| The tasks |
**a)** Please transcribe the passage of the Robert Wagner article between "On the question" and "asked the publicist.", inclusive.
**b)** Answer these questions from the Robert Wagner article:
(i) How old is Robert Wagner?
(ii) Whom did Bob use to date?
(iii) According to the columnist's item, on how many magazine covers had he recently appeared?

The Lies They Tell About Robert Wagner
Robert John Wagner, Jr., is a personable, good natured and well-adjusted young man of 23. It’s amazing that some people have been prompted to tell so many lies about him.
Bob is amazed, too. He can’t understand why it happens.
“Look,” he says, “I’m easy to get along with. I like people and I hope they like me. I work hard at my job and try to do the best I can. I can’t understand why people would go out of their way to tell lies about me.”
Usually he follows the advice of another performer who is expert in the art of remaining a star—Alan Ladd. Bob used to date Carol Lee Ladd, and he listened carefully to words of wisdom from her father. After all, Alan has been able to keep a large and devoted following through good pictures and bad.
On the question of what to do about false rumors, Alan said simply: “Never complain; never explain.”
When major and minor crises arise, Bob remembers those words. Recently a columnist printed the information that Robert Wagner had hired an independent press agent—to keep his name and face out of print. The item attempted to explain that he had been on six magazine covers lately and felt too much publicity would endanger his career.
A studio publicist hastily called Bob for confirmation. The report was false, he said.
“Then don’t you want to issue a denial?” asked the publicist.
Bob remembered Alan Ladd’s words. “No,” he replied. “Let’s just let the whole matter drop.”

| Given material |
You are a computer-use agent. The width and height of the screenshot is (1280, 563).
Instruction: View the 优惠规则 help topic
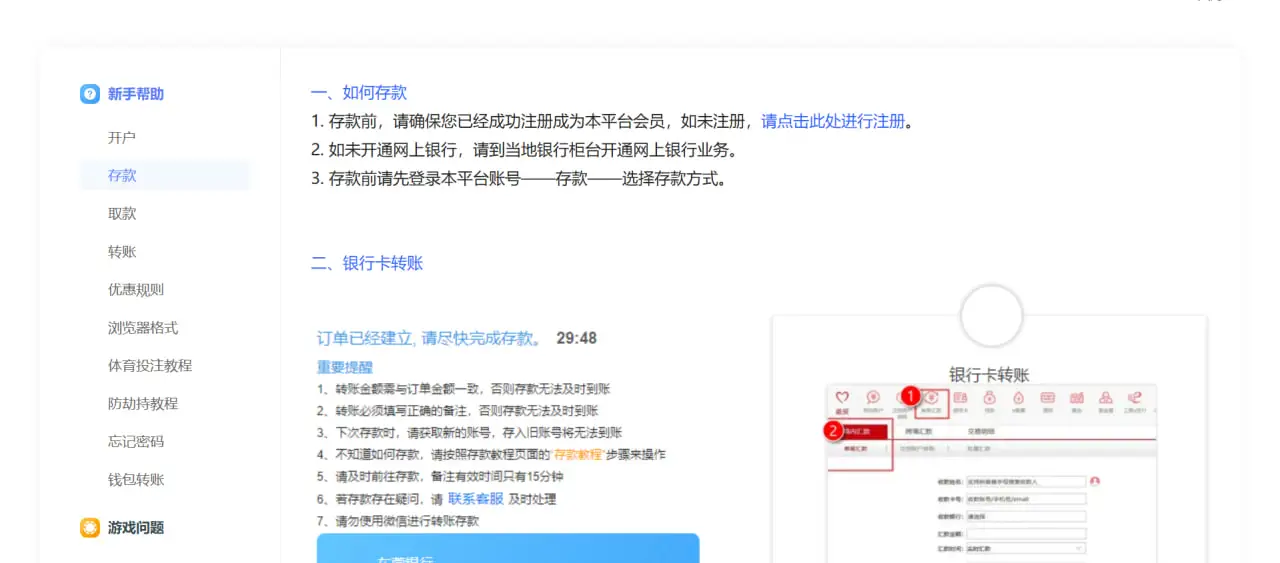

| Solutions to the problems |
**a)**
On the question of what to do about false rumors, Alan said simply: “Never complain; never explain.”
When major and minor crises arise, Bob remembers those words. Recently a columnist printed the information that Robert Wagner had hired an independent press agent—to keep his name and face out of print. The item attempted to explain that he had been on six magazine covers lately and felt too much publicity would endanger his career.
A studio publicist hastily called Bob for confirmation. The report was false, he said.
“Then don’t you want to issue a denial?” asked the publicist.

**b)**
(i) 23
(ii) Carol Lee Ladd
(iii) Six